Une refonte totale de leur statut
Leurs revendications? Plus de personnels, pour qu'une sage-femme puisse accoucher une femme et non pas trois en même temps. Pour ne pas penser à Justine en salle 3 dont le travail vient de commencer quand elle tient la main d'Isabelle qui accouche de son premier enfant. D'autant que leurs prérogatives ont augmenté : suivi gynécologique, frottis, IVG médicamenteuse.
"On demande plus de monde pour des conditions de travail meilleures, martèle Eve, qui répète son discours en boucle, on demande une revalorisation de notre statut à l'hôpital et en ville, on demande une meilleure considération salariale, on demande que les études soient réparties sur 6 ans (et non plus 5, NDLR), pour que les étudiantes n'aient plus cette sensation d'être en burn-out comme 70 % d'entre elles".
Aujourd'hui une sage-femme suit cinq ans d'études dont la première en commun avec les étudiants en médecine.
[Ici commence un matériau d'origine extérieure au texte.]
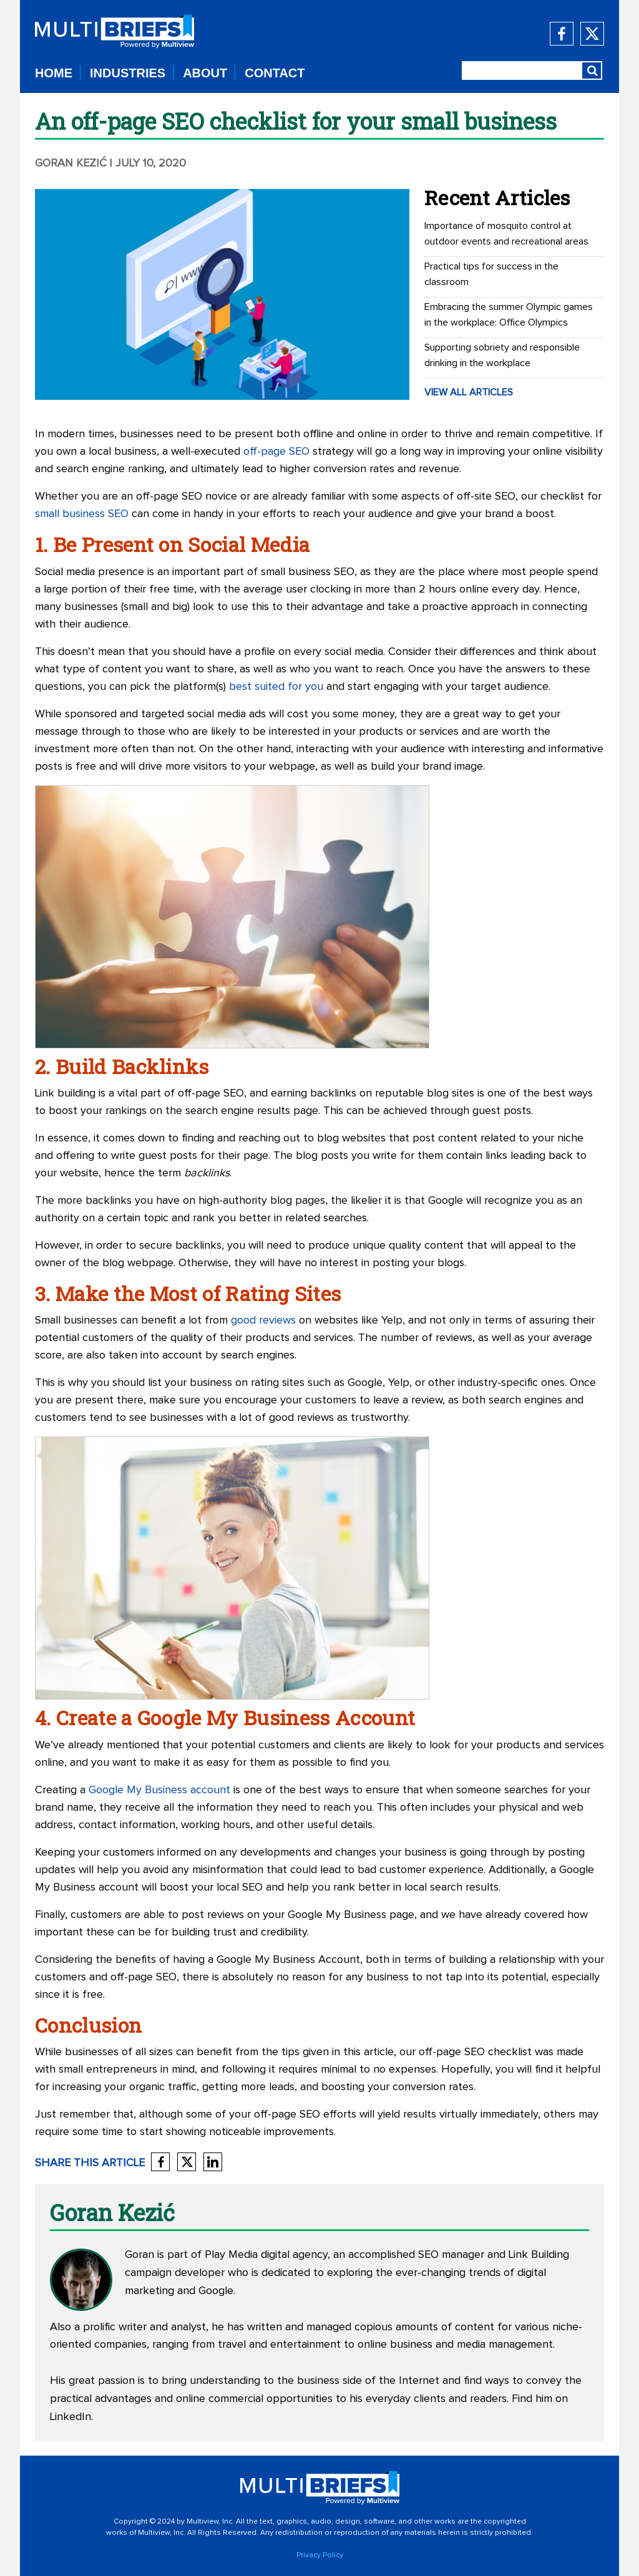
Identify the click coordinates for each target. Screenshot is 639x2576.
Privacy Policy (319, 2555)
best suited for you (276, 686)
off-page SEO (276, 451)
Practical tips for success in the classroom (491, 274)
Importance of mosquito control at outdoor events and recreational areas (506, 233)
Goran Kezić (71, 163)
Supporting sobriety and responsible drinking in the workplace (502, 355)
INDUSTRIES (127, 73)
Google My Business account (159, 1790)
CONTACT (275, 73)
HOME (53, 73)
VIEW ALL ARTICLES (468, 392)
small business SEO (82, 514)
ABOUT (205, 73)
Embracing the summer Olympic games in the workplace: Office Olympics (508, 314)
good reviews (263, 1320)
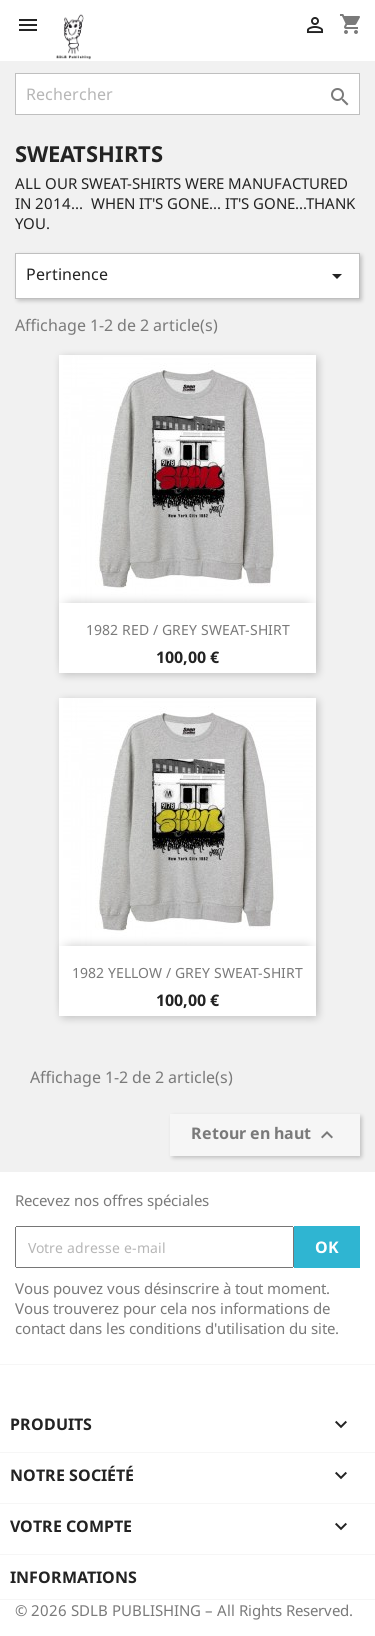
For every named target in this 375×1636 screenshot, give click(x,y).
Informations (73, 1577)
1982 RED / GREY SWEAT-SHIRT (188, 629)
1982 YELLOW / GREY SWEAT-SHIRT (187, 972)
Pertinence (187, 275)
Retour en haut (265, 1135)
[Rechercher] (187, 94)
Elle touche 1.700 euros nets par mois en début de carrière. C'est évidemment peu au regard du niveau d'études et du rythme de travail : les nuits, les week-ends, les gardes de 12 heures. Olivier Véran, le ministre de la Santé a bien annoncé le 16 septembre une revalorisation d'un peu plus de 180 euros par mois.
J’ai annoncé hier la revalorisation des sages-femmes hospitalières de près de 4400€ net/an, la pleine reconnaissance de leur profession médicale à travers une filière dédiée, la revalorisation des actes de ville, leur meilleur accès à la formation & la recherche.
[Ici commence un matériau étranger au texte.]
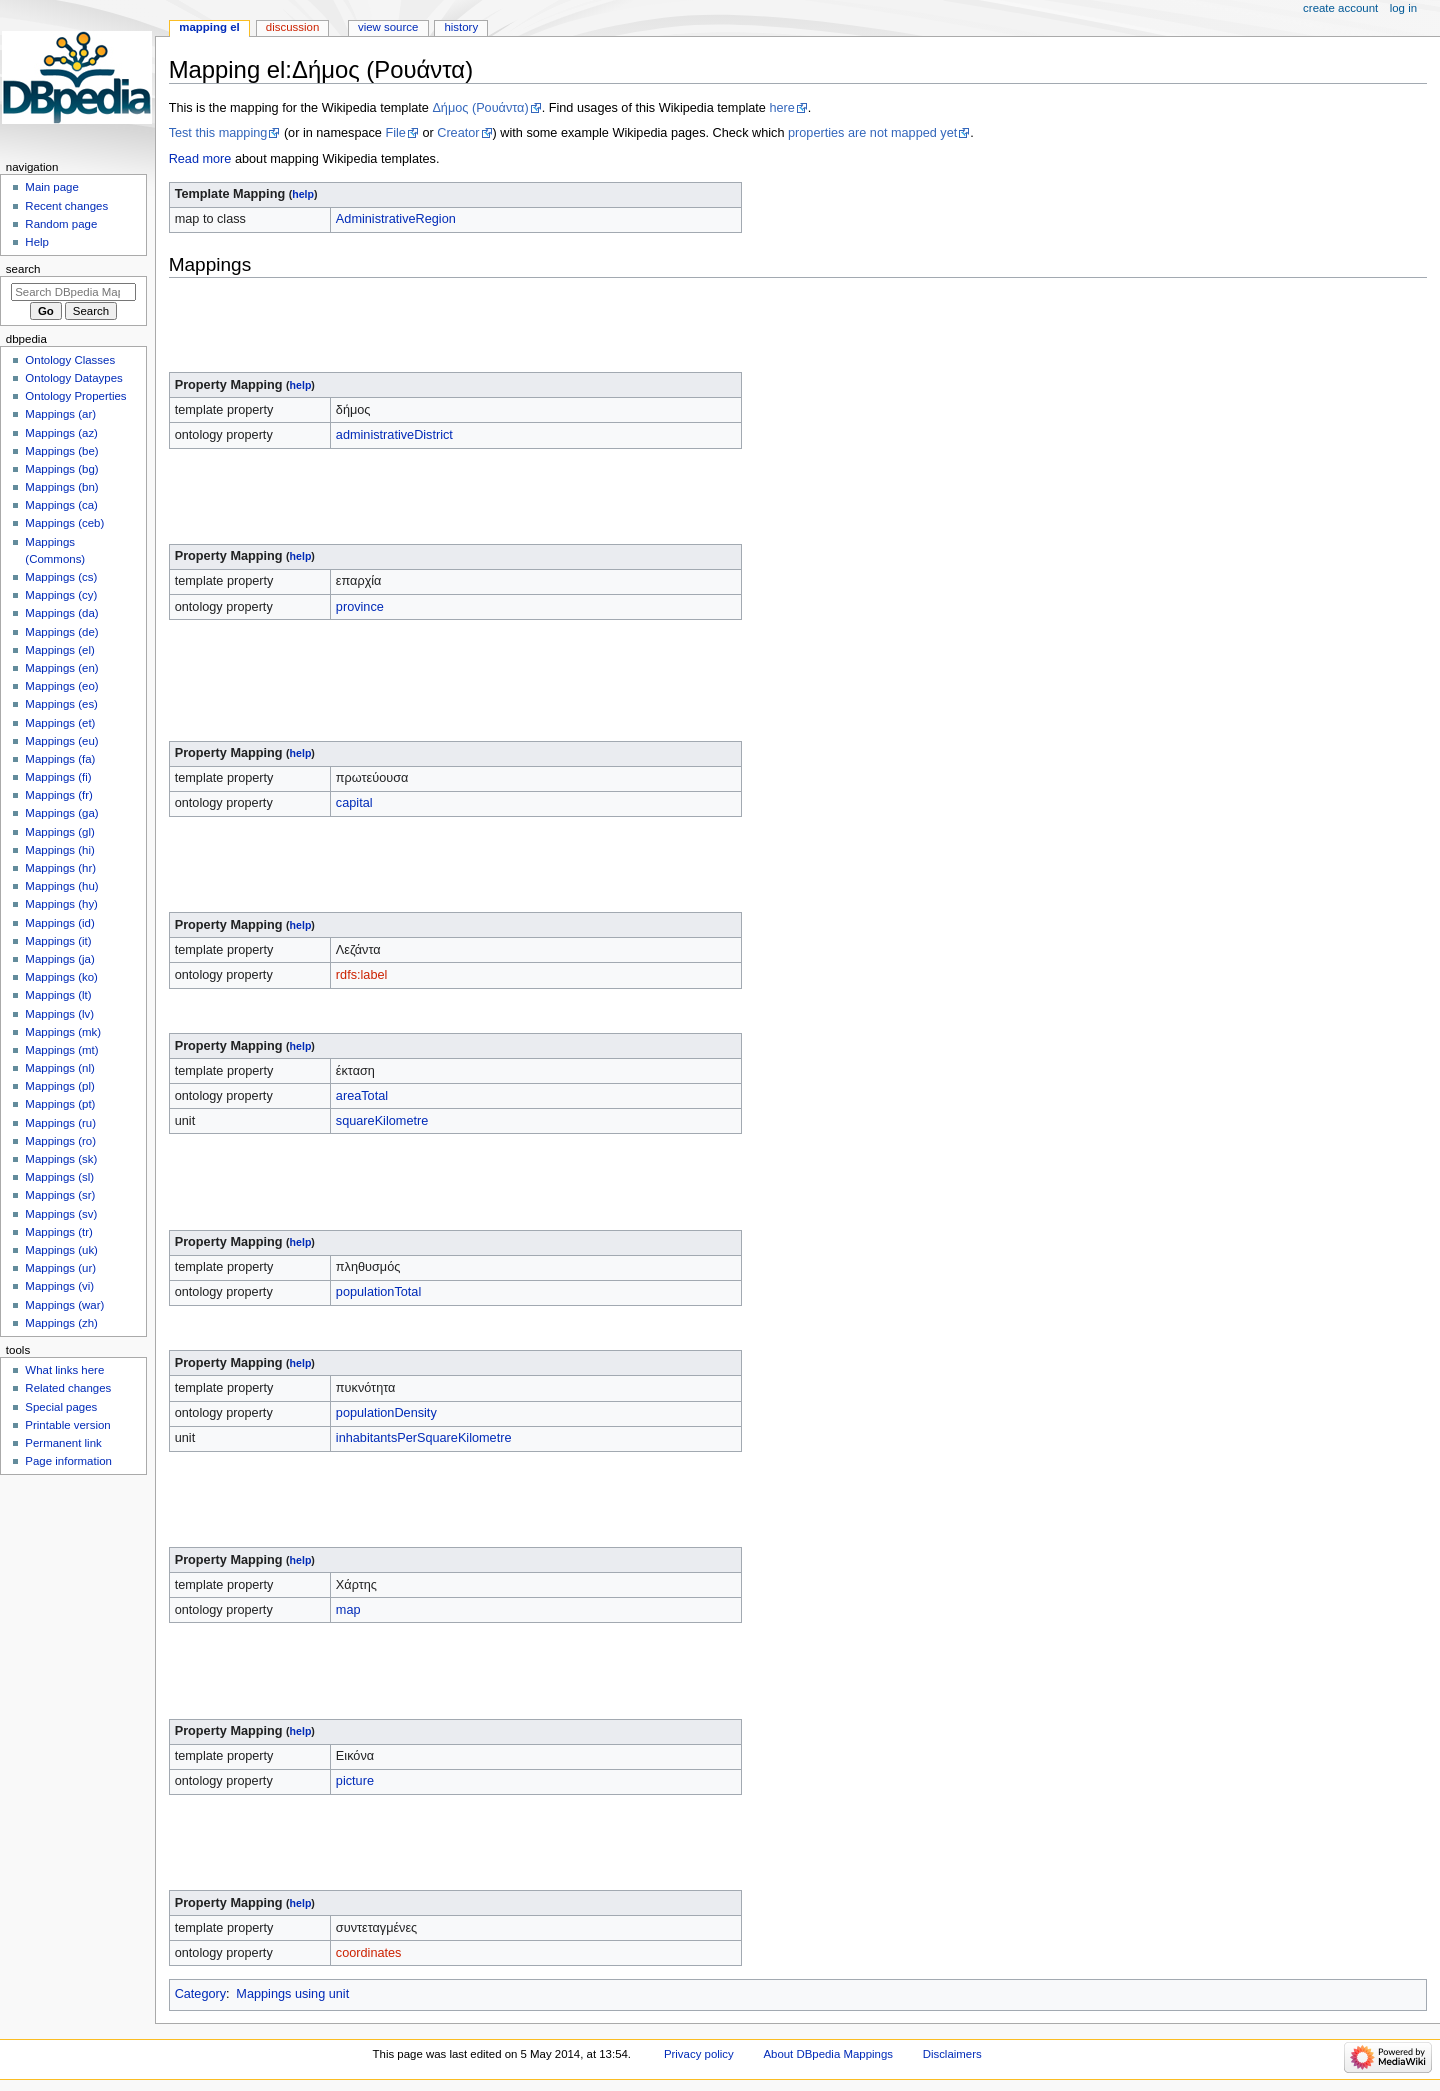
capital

— Olivier Véran (@olivierveran) September 17, 2021
Loin d'être suffisant pour les sages-femmes, qui souhaitent une remise à plat complète de leur statut et donc de leur rémunération. Elles ont prévu de le faire savoir à leur ministre ce jeudi 7 octobre. Départ de la manifestation à midi à Montparnasse, le cortège se rendra au pied du ministère de la Santé. Mot d'ordre : code noir pour des femmes en rose. Pas sûr qu'Olivier Véran goûte cette journée acidulée.